Spinoza doesn’t address quite the same problem as Descartes, because for Spinoza there is only one substance: God. Nonetheless, mind and body are different attributes of this one substance. In reality there are no causal interactions between them: there is only the appearance of causal interaction. This is because God has made it so that every instance of a mental attribute is “matched” or “paired” with a bodily attribute. Hence their parallel occurrence.

More on Descartes’ watermark argument

Baseer asked:

How does Descartes use the Watermark argument to prove the existence of the external world?

Answer by Billy Wheeler

Descartes’ “watermark”, also known as his “trademark” argument, is connected to knowledge of the external world through a number of steps in Descartes’ Meditations.
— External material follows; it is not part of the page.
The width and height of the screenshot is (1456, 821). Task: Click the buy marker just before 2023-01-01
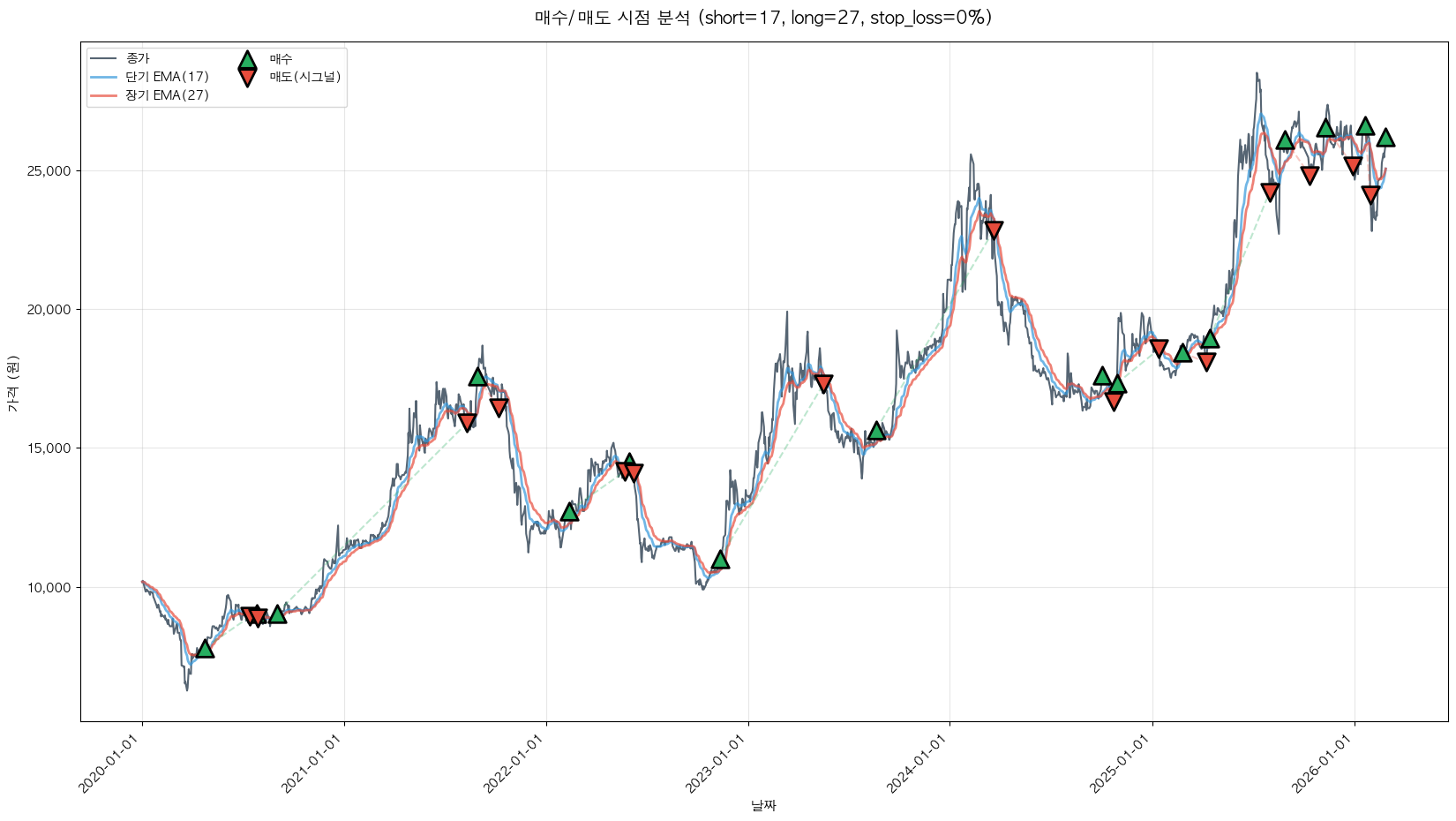720,560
Firstly, Descartes starts with the assumption that we all have an idea of a perfect being. Such a perfect being, Descartes believes, has the traditional theistic properties of being all-powerful, all-knowing and all-loving. Next, it seems sensible to ask where this idea originated. Was it from perceptual experience or do we have it innately? Descartes’ here relies on a controversial metaphysical principle known as the “causal principle” which states that there must be as much perfection (or reality) in the effect as there is in the cause. On this basis, Descartes argues that his idea of God could not have originated from experience as we never do experience anything as perfect as God. In other words, we have no perceptual experience of a being that is all-powerful, all-knowing and all-loving. In fact, if you follow the logic of the causal principle, only an all-powerful, all-knowing and all-loving being could have caused this idea. Therefore, as we have this idea, it must have been caused by God. And so God exists.

This then connects back to knowledge of the external world because if God exists and he created us, then his all-loving nature means that he would not have created a being with faculties that routinely deceived them. When our faculties do go wrong, this is typically due to a fault of our own, such as being drunk or sick or not taking into account other physical factors. For example, we know that a stick does not really bend when submerged in water, even if it appears this way to our senses, and we can correct our beliefs accordingly. As a result, Descartes’ claims we have no reason to doubt the testimony of our senses systematically any more. And given that our senses routinely point to the existence of an external world, so we are justified in believing in its existence.